The problem is your memories are stored in your mind, and it isn’t very good at remembering. Yes, your mind has a lot to hold onto, so it tends to skimp on the detail. And that’s not good.
It’s the details that get lost.
Like a helicopter pilot flying at 10,000 feet, the ground becomes small and only the biggest buildings, roads, and landmarks remain visible. The ground blurs into a sea of green pastel colours. Homes are smudges on the landscape.
Your memories suffer the same fate.
Instead of altitude, it’s time and your mind’s biases fading your memories.

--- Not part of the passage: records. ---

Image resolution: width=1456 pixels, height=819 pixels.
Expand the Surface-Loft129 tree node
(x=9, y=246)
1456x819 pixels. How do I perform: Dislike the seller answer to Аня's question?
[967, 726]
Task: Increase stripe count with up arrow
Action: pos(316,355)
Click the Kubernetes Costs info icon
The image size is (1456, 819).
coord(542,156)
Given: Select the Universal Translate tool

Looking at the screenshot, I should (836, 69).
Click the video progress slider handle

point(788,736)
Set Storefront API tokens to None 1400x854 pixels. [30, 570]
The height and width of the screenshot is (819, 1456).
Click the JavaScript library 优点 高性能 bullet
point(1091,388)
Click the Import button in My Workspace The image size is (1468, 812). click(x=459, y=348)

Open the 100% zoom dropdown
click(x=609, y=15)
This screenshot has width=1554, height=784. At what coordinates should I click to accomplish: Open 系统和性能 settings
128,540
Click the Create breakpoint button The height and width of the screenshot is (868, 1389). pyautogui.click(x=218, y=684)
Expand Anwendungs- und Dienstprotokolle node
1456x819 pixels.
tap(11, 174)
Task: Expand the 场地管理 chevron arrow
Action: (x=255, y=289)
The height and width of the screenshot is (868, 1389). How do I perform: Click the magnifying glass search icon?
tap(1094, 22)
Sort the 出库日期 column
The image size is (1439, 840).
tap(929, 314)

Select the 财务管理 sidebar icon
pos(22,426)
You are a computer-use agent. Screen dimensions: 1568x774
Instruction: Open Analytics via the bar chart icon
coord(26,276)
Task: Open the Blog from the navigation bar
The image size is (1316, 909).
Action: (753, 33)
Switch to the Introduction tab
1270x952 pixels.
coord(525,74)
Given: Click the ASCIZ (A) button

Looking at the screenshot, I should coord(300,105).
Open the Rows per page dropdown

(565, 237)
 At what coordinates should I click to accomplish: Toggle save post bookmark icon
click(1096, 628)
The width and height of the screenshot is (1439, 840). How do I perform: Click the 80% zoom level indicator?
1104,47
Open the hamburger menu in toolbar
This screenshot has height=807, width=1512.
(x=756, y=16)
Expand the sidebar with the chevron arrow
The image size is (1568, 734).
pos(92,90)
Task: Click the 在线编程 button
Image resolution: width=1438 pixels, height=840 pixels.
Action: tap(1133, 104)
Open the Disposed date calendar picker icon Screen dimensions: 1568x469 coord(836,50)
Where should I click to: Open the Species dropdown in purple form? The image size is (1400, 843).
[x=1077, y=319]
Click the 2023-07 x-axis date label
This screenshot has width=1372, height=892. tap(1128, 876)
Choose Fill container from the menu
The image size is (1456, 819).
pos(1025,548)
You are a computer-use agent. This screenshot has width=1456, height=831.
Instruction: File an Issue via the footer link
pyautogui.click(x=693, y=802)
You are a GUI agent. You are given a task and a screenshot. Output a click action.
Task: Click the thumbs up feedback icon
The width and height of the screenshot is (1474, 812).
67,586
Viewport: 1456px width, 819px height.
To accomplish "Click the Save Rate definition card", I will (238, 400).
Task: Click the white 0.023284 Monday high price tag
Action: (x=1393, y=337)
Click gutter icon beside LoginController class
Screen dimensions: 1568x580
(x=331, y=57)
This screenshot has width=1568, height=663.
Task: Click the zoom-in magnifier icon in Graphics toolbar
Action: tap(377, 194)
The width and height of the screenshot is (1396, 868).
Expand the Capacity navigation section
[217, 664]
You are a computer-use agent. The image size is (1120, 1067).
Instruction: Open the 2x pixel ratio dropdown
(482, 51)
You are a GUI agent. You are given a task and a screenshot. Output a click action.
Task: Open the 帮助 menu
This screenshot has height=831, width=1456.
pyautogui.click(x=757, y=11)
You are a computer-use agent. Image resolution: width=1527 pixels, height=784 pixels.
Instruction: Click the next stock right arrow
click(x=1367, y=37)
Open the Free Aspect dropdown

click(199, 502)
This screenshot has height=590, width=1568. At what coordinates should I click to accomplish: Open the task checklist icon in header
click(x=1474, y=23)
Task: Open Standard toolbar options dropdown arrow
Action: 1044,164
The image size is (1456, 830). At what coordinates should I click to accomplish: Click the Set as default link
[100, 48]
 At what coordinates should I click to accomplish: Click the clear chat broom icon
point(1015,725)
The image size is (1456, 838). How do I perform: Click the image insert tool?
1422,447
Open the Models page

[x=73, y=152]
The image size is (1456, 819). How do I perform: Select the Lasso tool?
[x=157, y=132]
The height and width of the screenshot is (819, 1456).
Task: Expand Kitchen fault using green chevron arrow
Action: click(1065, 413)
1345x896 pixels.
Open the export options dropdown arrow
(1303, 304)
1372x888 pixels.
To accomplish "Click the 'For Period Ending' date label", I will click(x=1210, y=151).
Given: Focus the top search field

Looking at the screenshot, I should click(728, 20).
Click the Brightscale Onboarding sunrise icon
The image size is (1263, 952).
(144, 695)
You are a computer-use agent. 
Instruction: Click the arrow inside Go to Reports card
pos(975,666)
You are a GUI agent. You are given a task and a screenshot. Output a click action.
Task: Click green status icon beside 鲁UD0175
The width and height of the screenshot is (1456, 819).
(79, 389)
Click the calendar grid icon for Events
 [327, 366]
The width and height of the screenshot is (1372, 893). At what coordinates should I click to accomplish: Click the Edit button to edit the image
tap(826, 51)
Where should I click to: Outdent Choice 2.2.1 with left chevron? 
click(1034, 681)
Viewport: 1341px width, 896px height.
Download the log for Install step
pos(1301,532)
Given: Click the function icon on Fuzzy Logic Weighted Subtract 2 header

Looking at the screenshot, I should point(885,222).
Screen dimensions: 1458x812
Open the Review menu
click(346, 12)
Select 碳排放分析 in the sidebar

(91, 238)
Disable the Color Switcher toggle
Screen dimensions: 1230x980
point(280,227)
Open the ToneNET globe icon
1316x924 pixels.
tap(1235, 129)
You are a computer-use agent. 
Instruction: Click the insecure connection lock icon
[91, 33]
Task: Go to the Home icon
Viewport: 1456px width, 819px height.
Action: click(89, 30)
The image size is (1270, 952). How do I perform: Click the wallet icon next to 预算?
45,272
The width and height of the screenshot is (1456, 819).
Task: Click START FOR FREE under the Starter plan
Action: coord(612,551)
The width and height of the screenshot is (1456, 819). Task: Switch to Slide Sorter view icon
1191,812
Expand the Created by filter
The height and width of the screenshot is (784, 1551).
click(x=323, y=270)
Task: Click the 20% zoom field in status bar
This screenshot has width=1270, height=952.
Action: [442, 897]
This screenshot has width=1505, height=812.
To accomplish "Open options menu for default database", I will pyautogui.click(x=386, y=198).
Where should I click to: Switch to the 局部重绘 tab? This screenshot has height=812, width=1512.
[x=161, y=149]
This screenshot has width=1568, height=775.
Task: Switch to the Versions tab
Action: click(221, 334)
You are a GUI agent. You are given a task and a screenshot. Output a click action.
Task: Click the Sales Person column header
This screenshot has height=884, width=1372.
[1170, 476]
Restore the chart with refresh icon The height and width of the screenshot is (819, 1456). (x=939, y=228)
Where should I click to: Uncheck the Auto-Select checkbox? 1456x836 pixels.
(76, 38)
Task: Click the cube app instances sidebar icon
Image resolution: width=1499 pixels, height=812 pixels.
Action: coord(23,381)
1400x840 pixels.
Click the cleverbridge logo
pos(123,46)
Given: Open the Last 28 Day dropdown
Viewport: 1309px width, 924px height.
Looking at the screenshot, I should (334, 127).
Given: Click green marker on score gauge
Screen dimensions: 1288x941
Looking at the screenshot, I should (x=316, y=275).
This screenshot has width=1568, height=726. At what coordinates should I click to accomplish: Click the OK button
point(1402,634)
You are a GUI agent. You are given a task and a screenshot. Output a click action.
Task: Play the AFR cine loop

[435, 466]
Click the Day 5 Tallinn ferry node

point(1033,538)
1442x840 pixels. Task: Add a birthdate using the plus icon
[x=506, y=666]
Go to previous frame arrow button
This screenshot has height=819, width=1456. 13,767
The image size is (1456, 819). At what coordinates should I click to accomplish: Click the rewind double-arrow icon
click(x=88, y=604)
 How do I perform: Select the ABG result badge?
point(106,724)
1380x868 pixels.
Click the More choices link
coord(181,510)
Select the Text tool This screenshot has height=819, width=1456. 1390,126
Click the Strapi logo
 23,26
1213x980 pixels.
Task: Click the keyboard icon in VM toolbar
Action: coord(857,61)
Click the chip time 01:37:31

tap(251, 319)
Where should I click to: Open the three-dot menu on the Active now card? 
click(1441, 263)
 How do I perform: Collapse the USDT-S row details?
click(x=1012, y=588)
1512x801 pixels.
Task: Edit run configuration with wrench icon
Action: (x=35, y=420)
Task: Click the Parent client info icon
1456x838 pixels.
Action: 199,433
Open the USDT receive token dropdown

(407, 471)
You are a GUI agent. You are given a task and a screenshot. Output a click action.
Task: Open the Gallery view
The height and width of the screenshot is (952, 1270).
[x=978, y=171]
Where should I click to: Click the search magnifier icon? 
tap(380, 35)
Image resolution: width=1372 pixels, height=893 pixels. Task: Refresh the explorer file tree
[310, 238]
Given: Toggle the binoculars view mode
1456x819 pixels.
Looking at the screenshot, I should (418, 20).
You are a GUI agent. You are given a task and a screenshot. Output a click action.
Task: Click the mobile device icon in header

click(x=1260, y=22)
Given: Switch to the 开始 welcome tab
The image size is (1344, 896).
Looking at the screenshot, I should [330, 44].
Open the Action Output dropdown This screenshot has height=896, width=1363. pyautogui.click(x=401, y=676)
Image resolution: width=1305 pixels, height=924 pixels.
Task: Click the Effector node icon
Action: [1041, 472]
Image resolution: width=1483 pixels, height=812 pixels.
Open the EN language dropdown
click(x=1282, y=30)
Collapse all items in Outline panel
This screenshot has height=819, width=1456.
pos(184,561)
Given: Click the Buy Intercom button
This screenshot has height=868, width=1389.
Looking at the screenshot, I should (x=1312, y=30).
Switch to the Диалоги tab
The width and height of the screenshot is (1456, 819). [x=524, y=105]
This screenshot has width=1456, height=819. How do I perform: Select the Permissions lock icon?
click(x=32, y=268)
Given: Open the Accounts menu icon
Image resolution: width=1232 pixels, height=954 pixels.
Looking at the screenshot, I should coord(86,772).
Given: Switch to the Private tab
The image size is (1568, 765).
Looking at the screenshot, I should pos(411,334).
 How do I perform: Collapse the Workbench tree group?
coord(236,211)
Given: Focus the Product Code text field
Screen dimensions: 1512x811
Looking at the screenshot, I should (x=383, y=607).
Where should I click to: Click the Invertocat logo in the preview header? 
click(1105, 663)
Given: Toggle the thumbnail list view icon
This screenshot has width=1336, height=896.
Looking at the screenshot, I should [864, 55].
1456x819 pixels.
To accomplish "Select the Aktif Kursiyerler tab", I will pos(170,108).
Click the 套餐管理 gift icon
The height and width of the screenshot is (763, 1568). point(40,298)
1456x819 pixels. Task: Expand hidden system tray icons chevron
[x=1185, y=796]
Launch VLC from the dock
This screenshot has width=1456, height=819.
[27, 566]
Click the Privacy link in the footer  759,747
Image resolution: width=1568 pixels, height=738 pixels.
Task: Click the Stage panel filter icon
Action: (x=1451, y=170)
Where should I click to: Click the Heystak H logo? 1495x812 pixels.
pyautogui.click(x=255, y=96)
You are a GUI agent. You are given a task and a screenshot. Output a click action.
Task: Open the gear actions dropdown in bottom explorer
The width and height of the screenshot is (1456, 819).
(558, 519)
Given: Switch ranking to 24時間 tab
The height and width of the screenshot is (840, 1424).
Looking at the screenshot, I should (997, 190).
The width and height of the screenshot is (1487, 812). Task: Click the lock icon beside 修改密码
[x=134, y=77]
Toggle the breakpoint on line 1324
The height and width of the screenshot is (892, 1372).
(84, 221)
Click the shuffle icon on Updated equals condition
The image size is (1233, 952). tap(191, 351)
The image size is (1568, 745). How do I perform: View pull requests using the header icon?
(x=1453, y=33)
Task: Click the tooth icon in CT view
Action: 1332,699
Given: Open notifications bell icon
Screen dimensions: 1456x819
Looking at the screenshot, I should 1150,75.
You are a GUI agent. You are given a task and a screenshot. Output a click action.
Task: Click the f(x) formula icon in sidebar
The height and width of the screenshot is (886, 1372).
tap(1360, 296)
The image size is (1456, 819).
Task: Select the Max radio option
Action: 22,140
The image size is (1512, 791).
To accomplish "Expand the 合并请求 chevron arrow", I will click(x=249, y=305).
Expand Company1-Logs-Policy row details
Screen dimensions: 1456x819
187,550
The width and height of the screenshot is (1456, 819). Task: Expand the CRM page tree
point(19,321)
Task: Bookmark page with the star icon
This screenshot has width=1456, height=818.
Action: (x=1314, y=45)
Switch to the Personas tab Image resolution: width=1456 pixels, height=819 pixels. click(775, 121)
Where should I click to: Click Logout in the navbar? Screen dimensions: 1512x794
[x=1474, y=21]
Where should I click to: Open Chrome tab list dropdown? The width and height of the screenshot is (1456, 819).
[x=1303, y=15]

Recency bias means we favour memories of more recent times over older ones. Hindsight bias helps us adjust memories to make them more favourable to the circumstances of the moment. Outcome bias delivers the memories that most delight or horrify us-again depending on the moment we recall the thought in our minds.
And then there is the ever-growing age gap between then and now.
They combine to create fallacies of what we remember. It is the fallacy within our memories that makes the greatest argument for keeping a journal.
Memories Lie, Journals Don’t
According to Oliver Burkeman, we’re here for 4000 weeks.
In years, that’s the rather wholesome number of eighty. It contains a lot of memories. The problem is that we can’t remember them all.
You can try, but you’ll fail.
But what if you could pick up a book or open a webpage and read entries made at any time from your past.
It would be amazing to look back and see the notes you made on your eighteenth birthday. You might have been at a restaurant, or a nightclub-or even at work. Maybe you celebrated with a cup of tea rather than a bottle of fizz.
Whatever the occasion, there is no blurring from our biases when we can read about it in a journal.